Description of Historic Place
The Dr. John Harris House is a two-storey, Italianate style house built circa 1878-1879 for Dr. John Harris, a locally prominent physician. It is located on the south side of the Beaver River Road, which is the Yarmouth/Digby County boundary, about three tenths of a kilometre east of Highway No. 1. Municipal heritage designation applies to the house and the large residential lot on which it stands.
Heritage Value
The heritage value of this property lies primarily in its historical associations with its original owner, Dr. John Harris, and with its second owner, Capt. Benjamin Gullison, both of whom were exemplars of their respective professions. Its Italianate style of architecture with its many decorative details also lends significant weight to its local heritage value.
Dr. John Harris had this house built circa 1878–1879 when the Yarmouth area was at its most prosperous as a major centre of shipping. He came to the area from Annapolis County in 1860 and served the community for about thirty years before removing to the town of Yarmouth, where he also had a large house built. Local history recounts that Dr. Harris, besides being an exceptionally good and kindly physician, was also a great lover of horses, which he treated very well as he depended on his horse to transport him to his patients’ homes. He had to travel over some very rough roads by horse and carriage or by sleigh in winter, and attended his patients wherever and whenever he was needed. It goes on to mention the doctor’s long black beard, which was said to be as sleek and as black as his horse, and also notes that both beard and horse were much admired.
Dr. Harris sold this property in 1890 to Capt. Benjamin Gullison, whose family’s association with leading Yarmouth merchant and ship owner Henry Lewis is recounted in the book, "Novascotiaman," which was written by the husband of Lewis’s granddaughter, Clement Crowell. Capt. Gullison mastered at least four vessels for the firm of H. & N. B. Lewis between 1870 and 1890. Two of his three sons, Frank and Eugene, also became ship captains for the firm. The Gullisons exemplified the traits of competency, good character, sobriety in habit and high sense of duty to their vessels and the owners, which were a significant factor in the success Yarmouth achieved in the shipping trade. With the end of the Lewis brothers’ freight business around 1893, Capt. Gullison and his two sons went into business under the name of “Gullison Brothers” in the community of Salmon River, Digby County. There they operated a general store and two trading schooners. Their cargo consisted mostly of cordwood to Rockland, Maine and fish and lumber to the West Indies; however the greatest bulk was pilings sent to Boston. It is said that Boston’s “Back Bay” area was built on Nova Scotia tree trunks, the “piling”, driven into the soft, swampy ground as foundation material for the buildings constructed there. Thus, the Gullisons contributed in part to the expansion of the city of Boston. Capt. Gullison sold this property in 1919.

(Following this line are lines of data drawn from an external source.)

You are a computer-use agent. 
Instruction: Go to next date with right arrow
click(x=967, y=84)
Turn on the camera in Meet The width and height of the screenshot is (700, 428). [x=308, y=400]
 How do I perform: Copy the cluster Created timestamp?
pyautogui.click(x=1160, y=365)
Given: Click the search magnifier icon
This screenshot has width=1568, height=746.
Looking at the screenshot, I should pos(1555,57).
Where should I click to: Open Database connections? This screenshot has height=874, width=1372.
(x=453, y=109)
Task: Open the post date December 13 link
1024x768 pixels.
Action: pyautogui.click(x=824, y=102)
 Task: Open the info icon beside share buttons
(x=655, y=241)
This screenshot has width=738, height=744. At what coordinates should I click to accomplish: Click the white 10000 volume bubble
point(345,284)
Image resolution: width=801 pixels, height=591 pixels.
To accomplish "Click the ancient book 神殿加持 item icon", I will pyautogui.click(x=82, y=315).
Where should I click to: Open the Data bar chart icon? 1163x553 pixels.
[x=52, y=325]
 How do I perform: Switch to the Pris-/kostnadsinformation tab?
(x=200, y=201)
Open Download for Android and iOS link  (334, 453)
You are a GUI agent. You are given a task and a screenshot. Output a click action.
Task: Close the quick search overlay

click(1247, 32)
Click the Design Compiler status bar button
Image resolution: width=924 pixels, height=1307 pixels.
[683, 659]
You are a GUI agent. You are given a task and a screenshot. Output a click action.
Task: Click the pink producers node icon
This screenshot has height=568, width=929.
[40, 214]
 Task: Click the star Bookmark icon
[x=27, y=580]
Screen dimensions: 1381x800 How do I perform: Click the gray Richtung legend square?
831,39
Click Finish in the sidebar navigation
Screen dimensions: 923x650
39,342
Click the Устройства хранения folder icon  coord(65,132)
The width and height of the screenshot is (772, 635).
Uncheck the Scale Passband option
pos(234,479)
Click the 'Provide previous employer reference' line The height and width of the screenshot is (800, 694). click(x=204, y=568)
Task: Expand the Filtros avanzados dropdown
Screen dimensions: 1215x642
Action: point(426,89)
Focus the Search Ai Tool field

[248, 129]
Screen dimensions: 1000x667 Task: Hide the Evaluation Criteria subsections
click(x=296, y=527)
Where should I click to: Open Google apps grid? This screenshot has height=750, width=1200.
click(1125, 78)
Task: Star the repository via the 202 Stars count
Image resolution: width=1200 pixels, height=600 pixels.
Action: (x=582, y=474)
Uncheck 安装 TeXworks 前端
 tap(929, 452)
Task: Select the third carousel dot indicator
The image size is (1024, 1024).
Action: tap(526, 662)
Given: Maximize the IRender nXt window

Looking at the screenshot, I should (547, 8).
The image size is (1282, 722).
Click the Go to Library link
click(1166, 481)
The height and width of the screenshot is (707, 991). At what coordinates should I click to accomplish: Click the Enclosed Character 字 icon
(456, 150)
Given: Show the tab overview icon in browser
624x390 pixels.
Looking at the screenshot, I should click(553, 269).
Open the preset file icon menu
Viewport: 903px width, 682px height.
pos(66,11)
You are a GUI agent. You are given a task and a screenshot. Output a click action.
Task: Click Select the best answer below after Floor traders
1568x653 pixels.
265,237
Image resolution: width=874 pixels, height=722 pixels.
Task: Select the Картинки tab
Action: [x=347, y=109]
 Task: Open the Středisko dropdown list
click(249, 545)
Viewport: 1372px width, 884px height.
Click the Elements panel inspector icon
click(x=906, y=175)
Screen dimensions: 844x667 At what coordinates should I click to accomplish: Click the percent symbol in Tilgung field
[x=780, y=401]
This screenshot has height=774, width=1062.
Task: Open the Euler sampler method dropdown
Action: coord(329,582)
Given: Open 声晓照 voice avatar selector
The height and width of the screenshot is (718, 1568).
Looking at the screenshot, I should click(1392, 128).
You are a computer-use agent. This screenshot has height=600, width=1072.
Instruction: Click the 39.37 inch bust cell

The Italianate architecture of the Dr. John Harris House is evident in its two-storey wood frame construction, rectangular massing, symmetrical façade, bracket trim elements and its cupola. The Italianate style was a favourite of local builders during Yarmouth’s prosperous shipping era.
Source: Municipal Heritage Property files: Joint Heritage Office, 400 Main Street, Yarmouth, NS
Character-Defining Elements
Character-defining elements of the Dr. John Harris House include:
- location in a rural community on the south side of the Yarmouth/Digby County line road;
- moderate setback from road;
- proximity to waterfront;
- large residential lot.
Character-defining elements of the Italianate architecture of the Dr. John Harris House include:
- two-storey wood frame construction and cladding;
- rectangular massing;
- one-and-a-half and one-storey additions on back connecting to two-storey barn;
- low-pitched hip-roof with bracketed eaves and centred, hip roofed cupola with bracketed eaves, triple round-headed windows on each side and decorative top finial;
- symmetrical two bay façade;
- open front veranda with turned columns trimmed with cut-out brackets;
- double hung sash windows with bracketed crowns;
- two-storey interrupted bay window on west side;
- oriel window on west side;
- corner pilasters, frieze-board and base-board trim.